A river in FNC.

The New South Wales Government has launched the Far North Coast Regional Water Strategy, which aims to shore up water security for the region in the wake of extreme climate conditions.

The strategy is a framework that has been developed through planning and consultation with the people of the Far North Coast, who have lived experience of how the changing climate is impacting water security on many levels.

New South Wales Minister for Water, Rose Jackson, said safeguarding town water supplies, boosting the resilience of natural systems, improving river connectivity and delivering better First Nations outcomes are some of the strategy’s key priorities over the next 20 years and beyond.

“From enforced water restrictions during the worst drought on record to water carting during last year’s devastating floods in Lismore due to contamination issues, these locals have seen it all and know how precious clean and reliable water is,” Ms Jackson said.

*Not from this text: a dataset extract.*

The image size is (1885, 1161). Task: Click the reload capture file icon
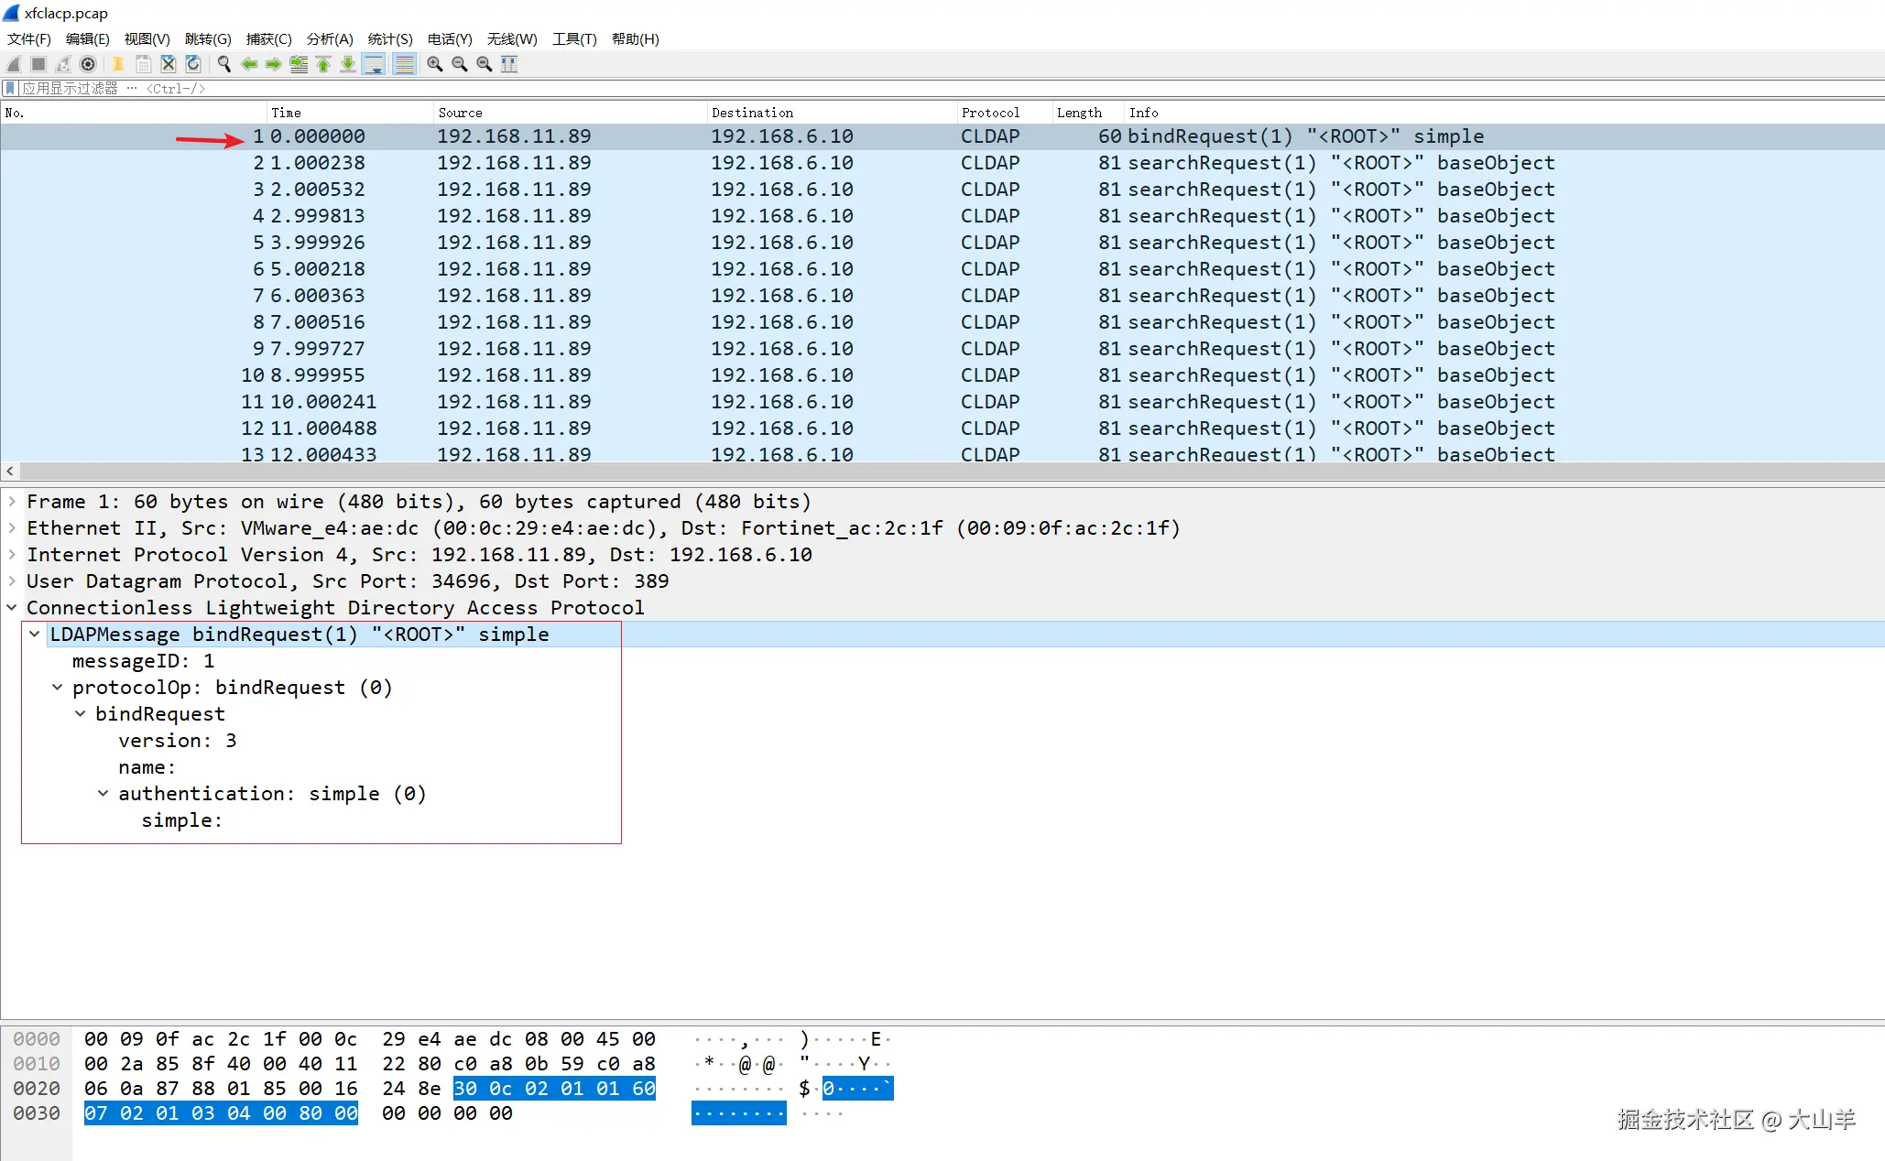192,64
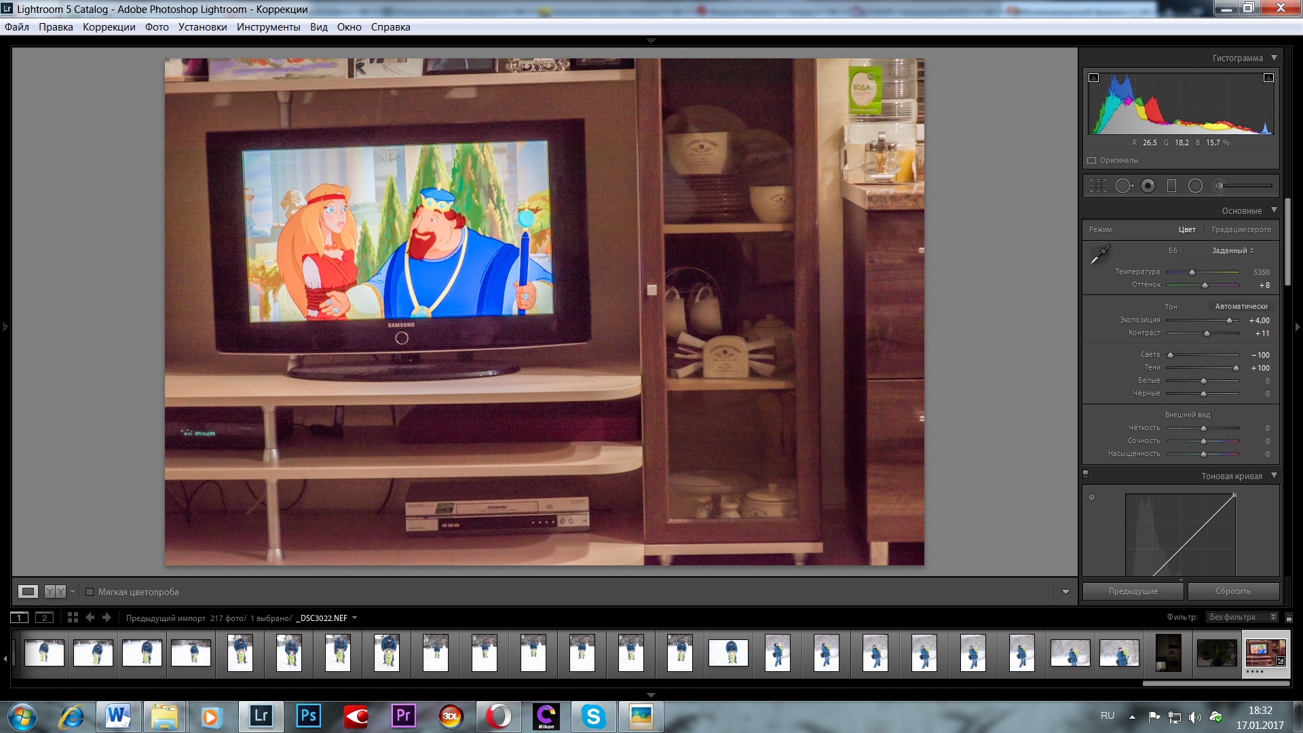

“This strategy recognises the region’s unique ecosystems, industries and communities, with each of the 25 actions in the implementation plan underpinned by state-of-the-art climate modelling and community engagement to help put us on the front foot for the future.”

Actions in the strategy include:

  • Better supporting local councils to provide secure and affordable water supply systems to towns and improve flood risk management
  • Delivering a river rehabilitation program to enhance the health and water quality of the region’s rivers as well as boosting native fish passage
  • Finding innovative water supply options such as recycled water and managed aquifer recharge
  • Investigating improved use and understanding of groundwater resources
  • Collaborating with First Nations groups to improve Aboriginal businesses opportunities and cultural outcomes

Member for Lismore, Janelle Saffin, said, “The Far North Coast is one of the fastest growing regions in the state, particularly off the back of COVID, and we expect our beautiful towns and cities will continue to grow and thrive over the next few decades.

“We know there’s a lot to be done but this is the first step in mapping out how to address water challenges. It’s a holistic approach for equitable water management, supporting the environment and the region’s booming $617 million per year agricultural industry.”

This strategy is one of 12 regional and two metropolitan water strategies from the New South Wales Government that map out the state’s water future.